Stored items
☆ ☆ ☆ ☆ ☆ ☆ ☆

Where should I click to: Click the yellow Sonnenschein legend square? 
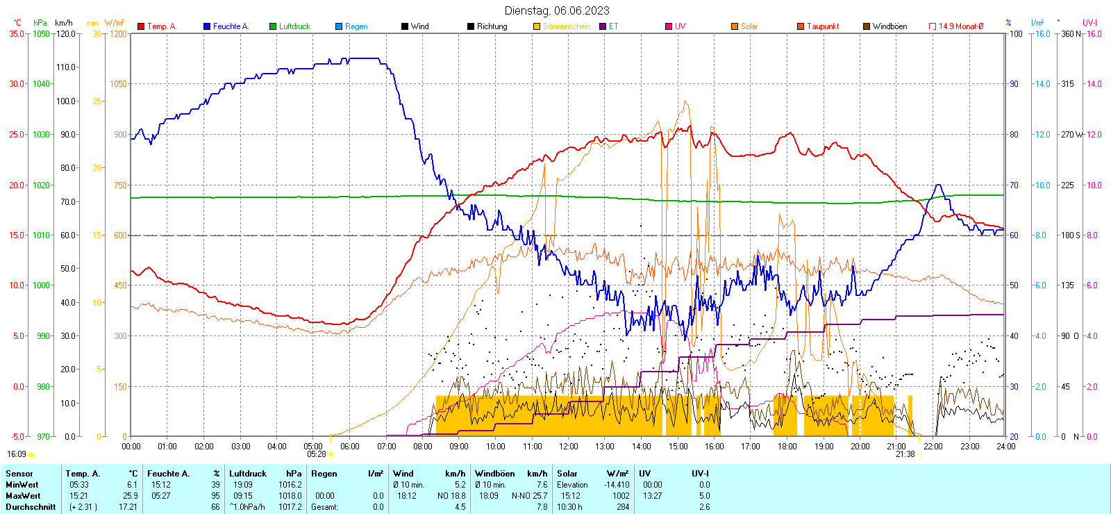click(x=537, y=26)
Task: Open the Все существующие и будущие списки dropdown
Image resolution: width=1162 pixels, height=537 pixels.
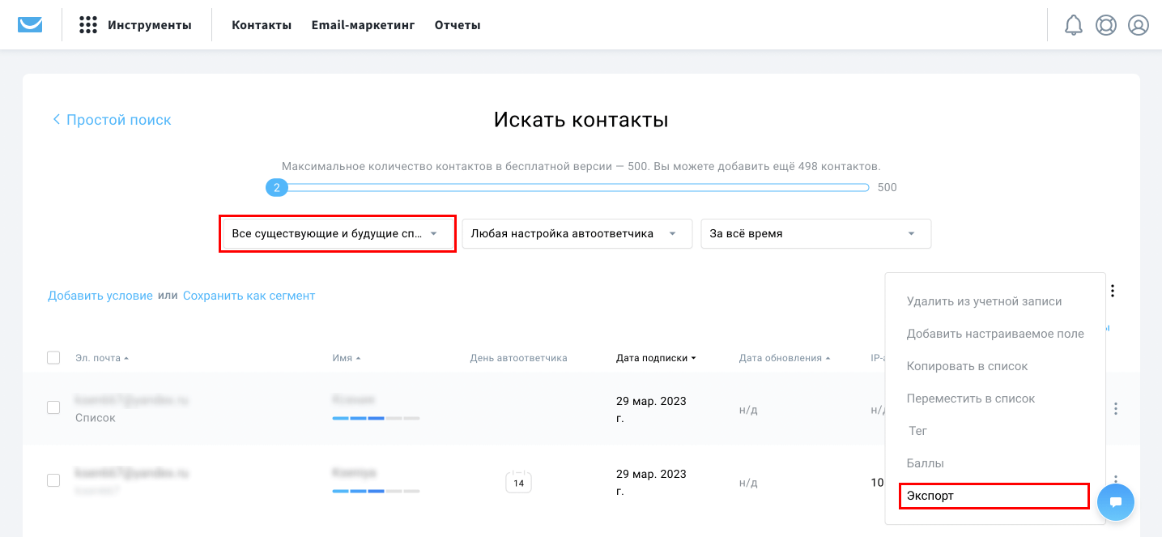Action: 336,233
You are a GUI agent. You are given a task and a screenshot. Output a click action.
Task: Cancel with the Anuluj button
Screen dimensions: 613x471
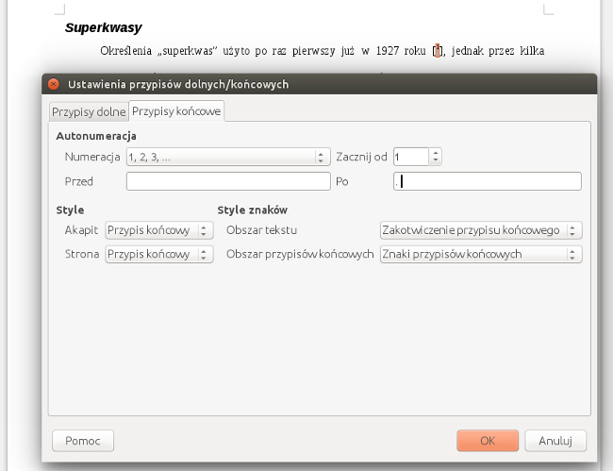click(556, 441)
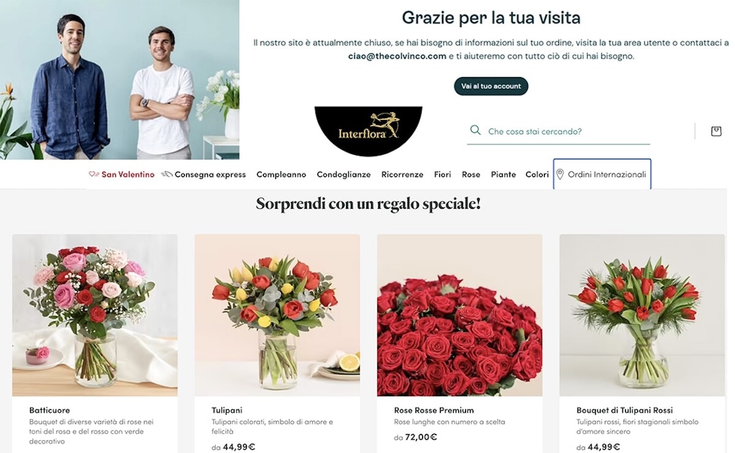The width and height of the screenshot is (735, 453).
Task: Open the Ricorrenze menu
Action: point(402,174)
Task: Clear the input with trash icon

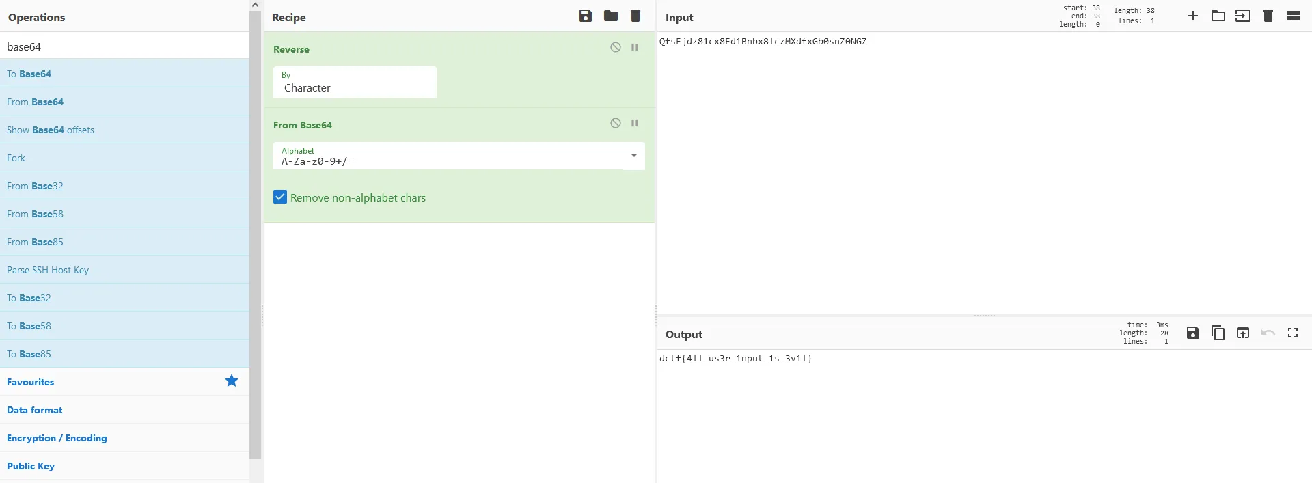Action: [x=1268, y=16]
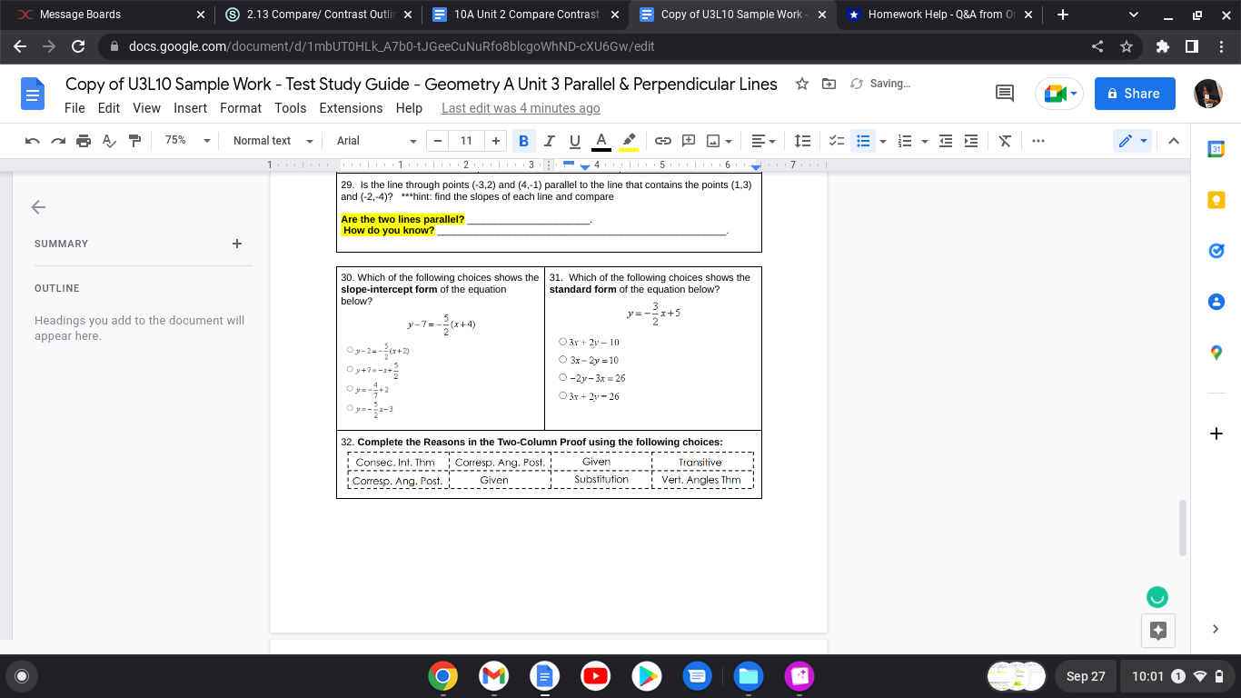
Task: Adjust line and paragraph spacing
Action: [802, 141]
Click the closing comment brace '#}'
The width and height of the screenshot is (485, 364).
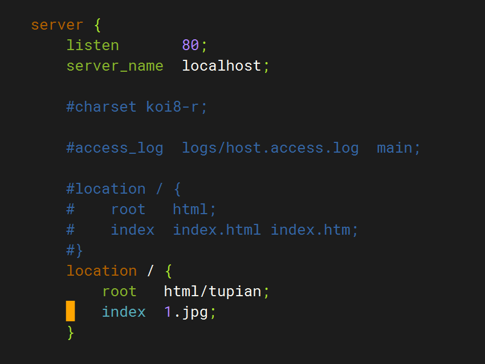(x=74, y=250)
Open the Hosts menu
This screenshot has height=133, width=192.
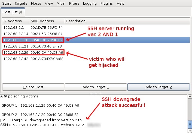tap(36, 4)
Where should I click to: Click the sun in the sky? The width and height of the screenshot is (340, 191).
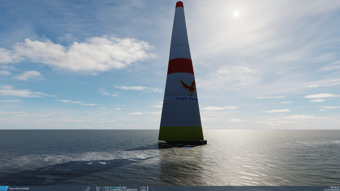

☆ ☆ ☆ ☆ ☆ ☆ ☆

TASK DIRECTIONS:
Repeat every line of the listing above word for word, leaving out the pictures.

ANSWER TO THE TASK:
Where should I click to: Click the yellow Sonnenschein legend square? 
click(x=537, y=26)
Task: Open the Все существующие и будущие списки dropdown
Image resolution: width=1162 pixels, height=537 pixels.
Action: 336,233
You are a GUI agent. You are given a task and a screenshot. Output a click action.
Task: Cancel with the Anuluj button
Screen dimensions: 613x471
click(556, 441)
The width and height of the screenshot is (735, 453).
Task: Open the Ricorrenze menu
Action: point(402,174)
Task: Clear the input with trash icon

Action: [x=1268, y=16]
Task: Adjust line and paragraph spacing
Action: [802, 141]
Click the closing comment brace '#}'
The width and height of the screenshot is (485, 364).
(x=74, y=250)
Open the Hosts menu
This screenshot has height=133, width=192.
tap(36, 4)
Where should I click to: Click the sun in the sky? The width and height of the screenshot is (340, 191).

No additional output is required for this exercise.